In the latest joint survey, Alexander and the REINZ gathered the views of licensed real estate agents across New Zealand at the end of May 2021 regarding the impacts of the new housing reforms on the residential property market, particularly on activity levels, first-home buyers (FHBs), and property investors.

The survey found that most elements of the market only changed slightly from a month earlier, apart from FHBs seeming to be taking a step back. The respondents said they still saw the fear of missing out (FOMO) and rising prices across New Zealand. However, interest from offshore declined, investors were still in a wait-and-see mode, and buyers remained concerned about a shortage of listings.

“The proportion of agents feeling that more investors are coming forward to sell their properties has decreased over the month,” the report said.

The survey revealed that a net 35% of agents reported seeing fewer people at auctions, statistically unchanged from the net 36% in the previous month.
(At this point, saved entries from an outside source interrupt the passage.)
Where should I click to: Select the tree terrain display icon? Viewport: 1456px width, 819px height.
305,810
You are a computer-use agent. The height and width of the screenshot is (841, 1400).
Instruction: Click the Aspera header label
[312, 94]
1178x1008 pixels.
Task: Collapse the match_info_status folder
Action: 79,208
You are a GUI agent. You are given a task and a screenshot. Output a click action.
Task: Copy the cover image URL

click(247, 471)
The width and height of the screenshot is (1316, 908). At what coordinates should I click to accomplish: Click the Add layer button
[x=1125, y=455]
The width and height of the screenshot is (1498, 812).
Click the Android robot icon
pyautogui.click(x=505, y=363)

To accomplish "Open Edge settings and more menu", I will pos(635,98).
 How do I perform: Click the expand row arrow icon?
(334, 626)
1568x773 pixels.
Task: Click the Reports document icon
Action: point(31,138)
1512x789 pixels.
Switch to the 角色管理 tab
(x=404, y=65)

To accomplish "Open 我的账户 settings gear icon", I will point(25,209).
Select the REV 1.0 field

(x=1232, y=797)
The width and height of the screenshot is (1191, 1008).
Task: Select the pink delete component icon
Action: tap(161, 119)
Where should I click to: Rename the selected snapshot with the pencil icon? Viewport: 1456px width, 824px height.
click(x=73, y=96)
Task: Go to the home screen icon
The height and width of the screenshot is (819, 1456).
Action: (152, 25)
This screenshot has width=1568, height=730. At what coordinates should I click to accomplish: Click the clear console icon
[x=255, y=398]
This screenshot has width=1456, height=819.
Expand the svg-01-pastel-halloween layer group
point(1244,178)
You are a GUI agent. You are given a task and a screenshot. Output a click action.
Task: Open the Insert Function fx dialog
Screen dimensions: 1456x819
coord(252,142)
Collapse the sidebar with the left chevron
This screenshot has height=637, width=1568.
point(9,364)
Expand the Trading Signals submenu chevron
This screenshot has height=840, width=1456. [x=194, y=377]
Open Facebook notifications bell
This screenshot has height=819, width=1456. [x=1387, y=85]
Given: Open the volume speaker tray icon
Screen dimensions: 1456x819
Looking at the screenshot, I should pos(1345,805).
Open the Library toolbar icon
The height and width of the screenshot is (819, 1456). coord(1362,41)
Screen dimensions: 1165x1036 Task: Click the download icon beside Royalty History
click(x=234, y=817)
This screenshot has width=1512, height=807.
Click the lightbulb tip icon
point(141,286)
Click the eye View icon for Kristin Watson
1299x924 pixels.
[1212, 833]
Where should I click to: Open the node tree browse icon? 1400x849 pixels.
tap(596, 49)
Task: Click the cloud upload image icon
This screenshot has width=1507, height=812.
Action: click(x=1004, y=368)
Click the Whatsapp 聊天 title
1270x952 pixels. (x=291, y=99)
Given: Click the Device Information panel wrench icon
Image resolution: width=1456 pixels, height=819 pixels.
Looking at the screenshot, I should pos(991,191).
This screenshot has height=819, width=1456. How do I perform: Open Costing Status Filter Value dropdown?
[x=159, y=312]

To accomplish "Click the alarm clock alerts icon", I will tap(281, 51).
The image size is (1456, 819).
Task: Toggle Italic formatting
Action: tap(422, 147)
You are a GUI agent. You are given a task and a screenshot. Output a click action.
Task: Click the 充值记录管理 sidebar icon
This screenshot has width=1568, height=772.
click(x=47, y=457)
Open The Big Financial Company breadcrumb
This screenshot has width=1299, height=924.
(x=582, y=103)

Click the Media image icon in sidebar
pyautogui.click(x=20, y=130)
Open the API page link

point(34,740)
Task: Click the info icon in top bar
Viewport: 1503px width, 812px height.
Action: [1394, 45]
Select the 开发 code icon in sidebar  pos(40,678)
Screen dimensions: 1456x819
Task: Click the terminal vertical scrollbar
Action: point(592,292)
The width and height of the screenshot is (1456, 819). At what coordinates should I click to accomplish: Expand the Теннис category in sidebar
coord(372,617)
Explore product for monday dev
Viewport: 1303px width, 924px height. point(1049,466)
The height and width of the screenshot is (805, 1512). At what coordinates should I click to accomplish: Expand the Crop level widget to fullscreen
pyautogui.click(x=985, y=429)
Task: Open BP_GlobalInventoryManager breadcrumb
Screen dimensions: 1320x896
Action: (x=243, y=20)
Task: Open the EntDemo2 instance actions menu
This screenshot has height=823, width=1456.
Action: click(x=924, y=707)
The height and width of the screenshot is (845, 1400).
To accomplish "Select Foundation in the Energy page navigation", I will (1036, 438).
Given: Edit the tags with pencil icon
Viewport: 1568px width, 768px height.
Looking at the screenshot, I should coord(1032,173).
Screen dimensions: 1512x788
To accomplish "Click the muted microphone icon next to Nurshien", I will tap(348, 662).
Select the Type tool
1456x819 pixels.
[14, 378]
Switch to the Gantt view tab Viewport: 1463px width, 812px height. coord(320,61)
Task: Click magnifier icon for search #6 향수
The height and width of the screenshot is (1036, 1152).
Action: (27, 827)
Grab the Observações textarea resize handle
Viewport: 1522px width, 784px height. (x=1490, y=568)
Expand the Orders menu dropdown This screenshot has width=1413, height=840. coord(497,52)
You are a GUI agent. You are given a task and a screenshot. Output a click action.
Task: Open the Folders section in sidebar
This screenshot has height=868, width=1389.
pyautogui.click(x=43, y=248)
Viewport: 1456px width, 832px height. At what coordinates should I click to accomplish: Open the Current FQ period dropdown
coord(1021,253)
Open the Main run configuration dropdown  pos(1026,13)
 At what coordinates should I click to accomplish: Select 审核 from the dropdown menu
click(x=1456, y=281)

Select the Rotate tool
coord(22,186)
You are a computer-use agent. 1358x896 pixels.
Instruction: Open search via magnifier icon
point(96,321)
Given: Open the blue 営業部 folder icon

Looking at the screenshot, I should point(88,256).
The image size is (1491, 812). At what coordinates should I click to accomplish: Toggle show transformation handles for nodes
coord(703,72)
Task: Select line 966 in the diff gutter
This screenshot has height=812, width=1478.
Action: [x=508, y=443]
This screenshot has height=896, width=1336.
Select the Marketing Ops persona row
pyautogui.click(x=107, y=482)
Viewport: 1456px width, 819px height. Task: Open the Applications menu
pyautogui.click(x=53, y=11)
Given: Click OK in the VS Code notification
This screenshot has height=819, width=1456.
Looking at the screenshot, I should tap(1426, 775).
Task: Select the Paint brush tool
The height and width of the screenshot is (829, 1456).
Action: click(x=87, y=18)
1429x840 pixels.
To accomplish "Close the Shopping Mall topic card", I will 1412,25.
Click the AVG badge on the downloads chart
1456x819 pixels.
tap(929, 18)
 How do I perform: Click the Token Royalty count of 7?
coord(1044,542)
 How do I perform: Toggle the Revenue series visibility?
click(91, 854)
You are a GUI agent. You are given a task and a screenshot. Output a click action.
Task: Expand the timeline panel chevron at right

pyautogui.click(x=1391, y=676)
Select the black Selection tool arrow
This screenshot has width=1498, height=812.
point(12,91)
“This suggests that as the month progressed, fewer and fewer people generally have been in attendance. But after a period during which auction rooms were packed, it is likely that many agents are still comparing current activity with those frenzied months rather than necessarily just the previous month,” Alexander and the REINZ wrote on the report.

Consistent with the latest data, agents also reported fewer people showing up at open homes at the end of May (a net 42% compared to the net 46% a month earlier). A net 17% of agents also reported seeing fewer FHBs in the property market, suggesting that the policy changes slowed the market down but did not necessarily bring more young buyers into play to take up the space created by a withdrawal of investors.

A net 63% of the respondents also reported seeing fewer investors in the housing market, which was the same result as the previous month.

“The reduction is coming from some very high levels of reported attendance increases of just three months ago, and the switching away from that earlier hyper level of activity is probably imparting a negative bias to this particular reading,” the report said.

“The firmly negative outcome tells us that investors have reacted strongly to the combined impact of an LVR requiring a minimum 40% deposit and planned removal of interest expense deductibility.”

Although the respondents reported seeing fewer people attending open homes and auctions, a net 32% still felt the effects of rising prices in their location. A gross 39% felt prices were rising, only 7% felt prices were dropping, and the remaining 53% either felt they were static or did not have a view.